Data items:
::::::::::

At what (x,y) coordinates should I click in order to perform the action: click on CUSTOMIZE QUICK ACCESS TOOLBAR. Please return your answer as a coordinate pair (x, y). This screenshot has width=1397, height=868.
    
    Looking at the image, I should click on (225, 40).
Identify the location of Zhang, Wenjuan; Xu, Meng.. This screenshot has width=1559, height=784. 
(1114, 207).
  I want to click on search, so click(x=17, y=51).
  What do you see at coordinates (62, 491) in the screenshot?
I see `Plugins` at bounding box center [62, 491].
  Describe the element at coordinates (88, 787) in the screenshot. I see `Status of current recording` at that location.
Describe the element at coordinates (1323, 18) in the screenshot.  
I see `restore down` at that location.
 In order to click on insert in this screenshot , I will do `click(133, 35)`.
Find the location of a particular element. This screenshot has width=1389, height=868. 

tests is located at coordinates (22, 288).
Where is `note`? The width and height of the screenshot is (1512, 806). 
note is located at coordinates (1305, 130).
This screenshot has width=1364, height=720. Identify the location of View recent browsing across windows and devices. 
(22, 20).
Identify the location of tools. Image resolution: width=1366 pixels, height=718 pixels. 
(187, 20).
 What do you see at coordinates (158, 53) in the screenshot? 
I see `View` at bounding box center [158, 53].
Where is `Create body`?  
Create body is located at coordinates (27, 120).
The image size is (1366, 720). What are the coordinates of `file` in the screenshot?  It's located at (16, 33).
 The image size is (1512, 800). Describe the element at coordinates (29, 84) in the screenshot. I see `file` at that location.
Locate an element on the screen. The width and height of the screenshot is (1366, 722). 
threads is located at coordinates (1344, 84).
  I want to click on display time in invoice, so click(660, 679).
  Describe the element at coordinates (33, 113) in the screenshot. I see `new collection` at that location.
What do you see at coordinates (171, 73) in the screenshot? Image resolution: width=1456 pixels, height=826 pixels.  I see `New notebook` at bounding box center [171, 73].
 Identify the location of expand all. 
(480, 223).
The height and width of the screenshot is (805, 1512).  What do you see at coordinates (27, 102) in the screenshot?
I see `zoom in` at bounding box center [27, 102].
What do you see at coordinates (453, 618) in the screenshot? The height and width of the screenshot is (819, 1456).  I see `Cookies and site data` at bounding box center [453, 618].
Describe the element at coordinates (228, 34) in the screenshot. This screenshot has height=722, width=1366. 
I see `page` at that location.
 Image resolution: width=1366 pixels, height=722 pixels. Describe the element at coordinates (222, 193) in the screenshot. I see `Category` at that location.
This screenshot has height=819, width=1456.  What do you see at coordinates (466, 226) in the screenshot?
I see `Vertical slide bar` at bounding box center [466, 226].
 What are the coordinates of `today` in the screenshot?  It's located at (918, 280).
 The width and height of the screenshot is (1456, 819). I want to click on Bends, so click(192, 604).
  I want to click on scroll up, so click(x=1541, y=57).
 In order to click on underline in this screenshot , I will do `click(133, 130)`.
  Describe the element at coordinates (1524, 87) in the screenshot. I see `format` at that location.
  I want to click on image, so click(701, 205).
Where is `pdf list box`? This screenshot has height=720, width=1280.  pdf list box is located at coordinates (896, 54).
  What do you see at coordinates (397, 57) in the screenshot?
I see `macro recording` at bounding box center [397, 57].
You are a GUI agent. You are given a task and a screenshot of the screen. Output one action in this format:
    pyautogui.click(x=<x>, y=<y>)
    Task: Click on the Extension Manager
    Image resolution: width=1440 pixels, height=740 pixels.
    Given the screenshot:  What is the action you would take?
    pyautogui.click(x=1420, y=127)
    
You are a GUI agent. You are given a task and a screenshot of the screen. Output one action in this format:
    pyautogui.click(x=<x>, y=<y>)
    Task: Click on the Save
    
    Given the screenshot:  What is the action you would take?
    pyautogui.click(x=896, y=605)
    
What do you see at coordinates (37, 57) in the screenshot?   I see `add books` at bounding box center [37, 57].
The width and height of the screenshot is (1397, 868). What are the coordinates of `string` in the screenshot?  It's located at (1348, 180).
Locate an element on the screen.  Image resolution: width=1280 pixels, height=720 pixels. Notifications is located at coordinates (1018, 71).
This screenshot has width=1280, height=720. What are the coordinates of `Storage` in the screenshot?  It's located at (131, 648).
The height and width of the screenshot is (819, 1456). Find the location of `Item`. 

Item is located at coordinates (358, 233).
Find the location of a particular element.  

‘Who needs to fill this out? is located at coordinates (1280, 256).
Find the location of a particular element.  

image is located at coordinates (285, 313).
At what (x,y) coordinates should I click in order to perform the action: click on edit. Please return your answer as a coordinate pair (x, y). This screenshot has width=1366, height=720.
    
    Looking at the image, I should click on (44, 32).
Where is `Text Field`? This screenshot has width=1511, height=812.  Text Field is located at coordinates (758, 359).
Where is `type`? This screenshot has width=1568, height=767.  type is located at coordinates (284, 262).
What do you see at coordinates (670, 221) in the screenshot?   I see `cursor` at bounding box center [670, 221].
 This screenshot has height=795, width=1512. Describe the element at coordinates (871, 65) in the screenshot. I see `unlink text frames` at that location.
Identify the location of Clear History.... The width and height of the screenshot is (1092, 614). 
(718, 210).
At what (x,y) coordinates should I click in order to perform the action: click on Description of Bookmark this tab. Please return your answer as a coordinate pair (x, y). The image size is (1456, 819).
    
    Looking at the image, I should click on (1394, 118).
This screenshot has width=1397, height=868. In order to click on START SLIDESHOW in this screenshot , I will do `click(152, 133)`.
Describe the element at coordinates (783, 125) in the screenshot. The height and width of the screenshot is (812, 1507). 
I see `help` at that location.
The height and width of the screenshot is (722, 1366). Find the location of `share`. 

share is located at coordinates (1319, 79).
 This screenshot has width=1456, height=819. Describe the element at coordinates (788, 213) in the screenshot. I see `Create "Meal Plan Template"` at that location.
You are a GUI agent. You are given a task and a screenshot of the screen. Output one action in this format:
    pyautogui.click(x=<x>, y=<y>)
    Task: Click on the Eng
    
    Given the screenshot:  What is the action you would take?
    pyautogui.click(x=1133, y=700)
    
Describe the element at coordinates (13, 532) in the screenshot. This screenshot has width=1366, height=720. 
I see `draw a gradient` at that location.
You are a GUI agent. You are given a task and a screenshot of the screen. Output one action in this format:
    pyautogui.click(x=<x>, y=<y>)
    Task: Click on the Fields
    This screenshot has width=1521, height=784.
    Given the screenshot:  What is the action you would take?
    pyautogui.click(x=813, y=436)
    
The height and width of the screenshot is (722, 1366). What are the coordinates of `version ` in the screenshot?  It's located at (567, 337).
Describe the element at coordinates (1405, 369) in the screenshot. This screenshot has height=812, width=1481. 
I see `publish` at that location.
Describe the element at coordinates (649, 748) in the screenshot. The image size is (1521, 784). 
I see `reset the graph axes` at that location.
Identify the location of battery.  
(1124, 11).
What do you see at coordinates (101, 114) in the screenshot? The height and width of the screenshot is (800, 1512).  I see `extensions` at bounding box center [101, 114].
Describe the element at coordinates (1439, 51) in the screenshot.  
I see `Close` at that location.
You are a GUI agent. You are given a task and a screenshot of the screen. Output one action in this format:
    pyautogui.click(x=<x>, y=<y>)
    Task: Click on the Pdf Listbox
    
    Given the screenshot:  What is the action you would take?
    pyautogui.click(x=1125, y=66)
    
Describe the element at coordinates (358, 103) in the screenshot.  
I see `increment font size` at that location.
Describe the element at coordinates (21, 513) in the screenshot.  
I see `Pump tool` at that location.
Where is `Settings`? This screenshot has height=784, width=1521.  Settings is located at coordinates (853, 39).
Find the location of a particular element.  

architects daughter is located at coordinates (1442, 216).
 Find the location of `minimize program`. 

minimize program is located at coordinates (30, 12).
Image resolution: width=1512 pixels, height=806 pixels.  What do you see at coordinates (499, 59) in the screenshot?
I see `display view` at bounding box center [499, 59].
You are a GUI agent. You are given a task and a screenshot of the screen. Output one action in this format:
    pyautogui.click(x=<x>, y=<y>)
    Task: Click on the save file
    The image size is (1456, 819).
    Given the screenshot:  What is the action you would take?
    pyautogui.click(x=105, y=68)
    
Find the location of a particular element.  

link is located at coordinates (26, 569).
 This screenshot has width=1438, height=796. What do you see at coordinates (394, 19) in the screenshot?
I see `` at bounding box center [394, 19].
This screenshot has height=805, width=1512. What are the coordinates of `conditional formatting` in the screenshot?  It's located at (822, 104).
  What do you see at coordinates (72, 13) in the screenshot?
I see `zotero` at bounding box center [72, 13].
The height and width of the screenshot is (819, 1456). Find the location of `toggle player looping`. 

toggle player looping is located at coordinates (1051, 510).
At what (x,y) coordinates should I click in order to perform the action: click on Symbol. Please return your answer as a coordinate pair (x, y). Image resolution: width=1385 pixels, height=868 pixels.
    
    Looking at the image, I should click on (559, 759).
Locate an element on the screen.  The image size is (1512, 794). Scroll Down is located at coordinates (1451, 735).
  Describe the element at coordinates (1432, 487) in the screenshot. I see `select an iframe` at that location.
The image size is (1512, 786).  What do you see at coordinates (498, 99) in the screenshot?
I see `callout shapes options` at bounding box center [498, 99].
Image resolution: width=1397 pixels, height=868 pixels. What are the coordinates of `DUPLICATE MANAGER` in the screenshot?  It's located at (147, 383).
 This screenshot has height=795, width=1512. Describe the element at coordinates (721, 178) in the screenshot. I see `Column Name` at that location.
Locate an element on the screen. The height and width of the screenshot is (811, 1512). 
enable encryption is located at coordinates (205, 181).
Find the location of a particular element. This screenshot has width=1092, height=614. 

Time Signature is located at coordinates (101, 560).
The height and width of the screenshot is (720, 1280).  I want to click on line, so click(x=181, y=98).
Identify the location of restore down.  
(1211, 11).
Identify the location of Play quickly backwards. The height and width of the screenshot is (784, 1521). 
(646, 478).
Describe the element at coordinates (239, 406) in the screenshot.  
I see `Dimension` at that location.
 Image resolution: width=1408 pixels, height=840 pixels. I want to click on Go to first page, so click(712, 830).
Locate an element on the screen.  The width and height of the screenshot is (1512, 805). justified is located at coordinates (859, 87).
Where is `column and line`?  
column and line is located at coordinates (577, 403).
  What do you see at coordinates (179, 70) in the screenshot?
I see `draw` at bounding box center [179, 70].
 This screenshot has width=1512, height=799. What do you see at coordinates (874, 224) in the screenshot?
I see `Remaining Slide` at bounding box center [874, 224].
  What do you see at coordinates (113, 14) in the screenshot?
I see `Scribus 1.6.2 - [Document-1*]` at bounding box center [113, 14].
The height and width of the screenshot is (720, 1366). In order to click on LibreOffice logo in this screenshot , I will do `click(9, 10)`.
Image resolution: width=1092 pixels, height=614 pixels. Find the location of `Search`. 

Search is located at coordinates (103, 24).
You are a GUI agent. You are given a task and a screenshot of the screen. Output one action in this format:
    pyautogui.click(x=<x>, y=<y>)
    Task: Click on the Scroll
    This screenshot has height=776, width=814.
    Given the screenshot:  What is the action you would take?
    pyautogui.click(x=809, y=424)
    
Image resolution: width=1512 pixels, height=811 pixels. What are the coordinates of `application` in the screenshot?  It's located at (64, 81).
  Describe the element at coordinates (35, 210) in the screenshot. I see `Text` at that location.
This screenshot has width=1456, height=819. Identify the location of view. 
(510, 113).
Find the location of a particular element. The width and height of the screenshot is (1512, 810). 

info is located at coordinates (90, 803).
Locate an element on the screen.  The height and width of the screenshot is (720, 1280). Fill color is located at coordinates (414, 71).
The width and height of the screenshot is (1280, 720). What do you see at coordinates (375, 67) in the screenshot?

::::::::::

EXERCISE PROMPT: Copy out the lines of the data items from the first one down through the line that contains "The image size is (1512, 800).", including both.

RESPONSE TO THE EXERCISE:
At what (x,y) coordinates should I click in order to perform the action: click on CUSTOMIZE QUICK ACCESS TOOLBAR. Please return your answer as a coordinate pair (x, y). This screenshot has width=1397, height=868.
    
    Looking at the image, I should click on (225, 40).
Identify the location of Zhang, Wenjuan; Xu, Meng.. This screenshot has width=1559, height=784. 
(1114, 207).
  I want to click on search, so click(x=17, y=51).
  What do you see at coordinates (62, 491) in the screenshot?
I see `Plugins` at bounding box center [62, 491].
  Describe the element at coordinates (88, 787) in the screenshot. I see `Status of current recording` at that location.
Describe the element at coordinates (1323, 18) in the screenshot.  
I see `restore down` at that location.
 In order to click on insert in this screenshot , I will do `click(133, 35)`.
Find the location of a particular element. This screenshot has width=1389, height=868. 

tests is located at coordinates (22, 288).
Where is `note`? The width and height of the screenshot is (1512, 806). 
note is located at coordinates (1305, 130).
This screenshot has width=1364, height=720. Identify the location of View recent browsing across windows and devices. 
(22, 20).
Identify the location of tools. Image resolution: width=1366 pixels, height=718 pixels. 
(187, 20).
 What do you see at coordinates (158, 53) in the screenshot? 
I see `View` at bounding box center [158, 53].
Where is `Create body`?  
Create body is located at coordinates (27, 120).
The image size is (1366, 720). What are the coordinates of `file` in the screenshot?  It's located at (16, 33).
 The image size is (1512, 800). Describe the element at coordinates (29, 84) in the screenshot. I see `file` at that location.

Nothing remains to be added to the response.